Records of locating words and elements

******

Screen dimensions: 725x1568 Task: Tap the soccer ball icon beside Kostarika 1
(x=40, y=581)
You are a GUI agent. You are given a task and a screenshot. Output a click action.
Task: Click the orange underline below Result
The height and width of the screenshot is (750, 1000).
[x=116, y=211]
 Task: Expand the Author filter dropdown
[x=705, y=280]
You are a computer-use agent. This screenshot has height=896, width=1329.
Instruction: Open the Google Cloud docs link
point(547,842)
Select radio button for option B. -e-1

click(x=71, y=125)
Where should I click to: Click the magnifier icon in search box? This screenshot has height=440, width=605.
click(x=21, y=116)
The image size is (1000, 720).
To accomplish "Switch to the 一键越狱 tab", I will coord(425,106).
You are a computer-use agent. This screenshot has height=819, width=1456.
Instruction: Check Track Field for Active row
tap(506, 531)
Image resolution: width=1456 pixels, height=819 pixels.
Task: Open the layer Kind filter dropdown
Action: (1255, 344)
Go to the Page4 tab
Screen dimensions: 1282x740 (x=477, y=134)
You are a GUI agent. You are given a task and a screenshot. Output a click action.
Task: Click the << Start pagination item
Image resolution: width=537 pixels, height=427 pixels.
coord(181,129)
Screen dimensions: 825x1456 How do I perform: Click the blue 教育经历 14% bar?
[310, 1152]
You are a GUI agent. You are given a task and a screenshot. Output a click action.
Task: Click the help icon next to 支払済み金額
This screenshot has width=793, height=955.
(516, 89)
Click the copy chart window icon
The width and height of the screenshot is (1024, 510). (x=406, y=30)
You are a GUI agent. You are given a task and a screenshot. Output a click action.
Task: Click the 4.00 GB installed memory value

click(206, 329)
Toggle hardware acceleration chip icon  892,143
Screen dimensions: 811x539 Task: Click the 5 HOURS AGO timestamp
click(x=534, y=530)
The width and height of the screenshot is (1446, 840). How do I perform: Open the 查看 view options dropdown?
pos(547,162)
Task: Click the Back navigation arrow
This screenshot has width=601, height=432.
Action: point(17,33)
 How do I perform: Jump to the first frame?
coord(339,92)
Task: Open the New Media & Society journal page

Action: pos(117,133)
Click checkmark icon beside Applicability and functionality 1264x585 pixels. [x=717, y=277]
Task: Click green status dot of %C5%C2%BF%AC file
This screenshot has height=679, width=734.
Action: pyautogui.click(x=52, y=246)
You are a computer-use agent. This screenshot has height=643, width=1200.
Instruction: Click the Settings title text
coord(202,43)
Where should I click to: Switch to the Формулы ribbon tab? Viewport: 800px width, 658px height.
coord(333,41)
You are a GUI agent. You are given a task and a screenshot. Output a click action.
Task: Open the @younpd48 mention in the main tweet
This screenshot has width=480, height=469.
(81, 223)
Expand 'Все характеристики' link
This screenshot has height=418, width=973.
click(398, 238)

******

**GOAL:**
Transcribe all of the lines above without changing anything.

**ANSWER TO THIS TASK:**
Screen dimensions: 725x1568 Task: Tap the soccer ball icon beside Kostarika 1
(x=40, y=581)
You are a GUI agent. You are given a task and a screenshot. Output a click action.
Task: Click the orange underline below Result
The height and width of the screenshot is (750, 1000).
[x=116, y=211]
 Task: Expand the Author filter dropdown
[x=705, y=280]
You are a computer-use agent. This screenshot has height=896, width=1329.
Instruction: Open the Google Cloud docs link
point(547,842)
Select radio button for option B. -e-1

click(x=71, y=125)
Where should I click to: Click the magnifier icon in search box? This screenshot has height=440, width=605.
click(x=21, y=116)
The image size is (1000, 720).
To accomplish "Switch to the 一键越狱 tab", I will coord(425,106).
You are a computer-use agent. This screenshot has height=819, width=1456.
Instruction: Check Track Field for Active row
tap(506, 531)
Image resolution: width=1456 pixels, height=819 pixels.
Task: Open the layer Kind filter dropdown
Action: (1255, 344)
Go to the Page4 tab
Screen dimensions: 1282x740 (x=477, y=134)
You are a GUI agent. You are given a task and a screenshot. Output a click action.
Task: Click the << Start pagination item
Image resolution: width=537 pixels, height=427 pixels.
coord(181,129)
Screen dimensions: 825x1456 How do I perform: Click the blue 教育经历 14% bar?
[310, 1152]
You are a GUI agent. You are given a task and a screenshot. Output a click action.
Task: Click the help icon next to 支払済み金額
This screenshot has width=793, height=955.
(516, 89)
Click the copy chart window icon
The width and height of the screenshot is (1024, 510). (x=406, y=30)
You are a GUI agent. You are given a task and a screenshot. Output a click action.
Task: Click the 4.00 GB installed memory value

click(206, 329)
Toggle hardware acceleration chip icon  892,143
Screen dimensions: 811x539 Task: Click the 5 HOURS AGO timestamp
click(x=534, y=530)
The width and height of the screenshot is (1446, 840). How do I perform: Open the 查看 view options dropdown?
pos(547,162)
Task: Click the Back navigation arrow
This screenshot has width=601, height=432.
Action: point(17,33)
 How do I perform: Jump to the first frame?
coord(339,92)
Task: Open the New Media & Society journal page

Action: pos(117,133)
Click checkmark icon beside Applicability and functionality 1264x585 pixels. [x=717, y=277]
Task: Click green status dot of %C5%C2%BF%AC file
This screenshot has height=679, width=734.
Action: pyautogui.click(x=52, y=246)
You are a computer-use agent. This screenshot has height=643, width=1200.
Instruction: Click the Settings title text
coord(202,43)
Where should I click to: Switch to the Формулы ribbon tab? Viewport: 800px width, 658px height.
coord(333,41)
You are a GUI agent. You are given a task and a screenshot. Output a click action.
Task: Open the @younpd48 mention in the main tweet
This screenshot has width=480, height=469.
(81, 223)
Expand 'Все характеристики' link
This screenshot has height=418, width=973.
click(398, 238)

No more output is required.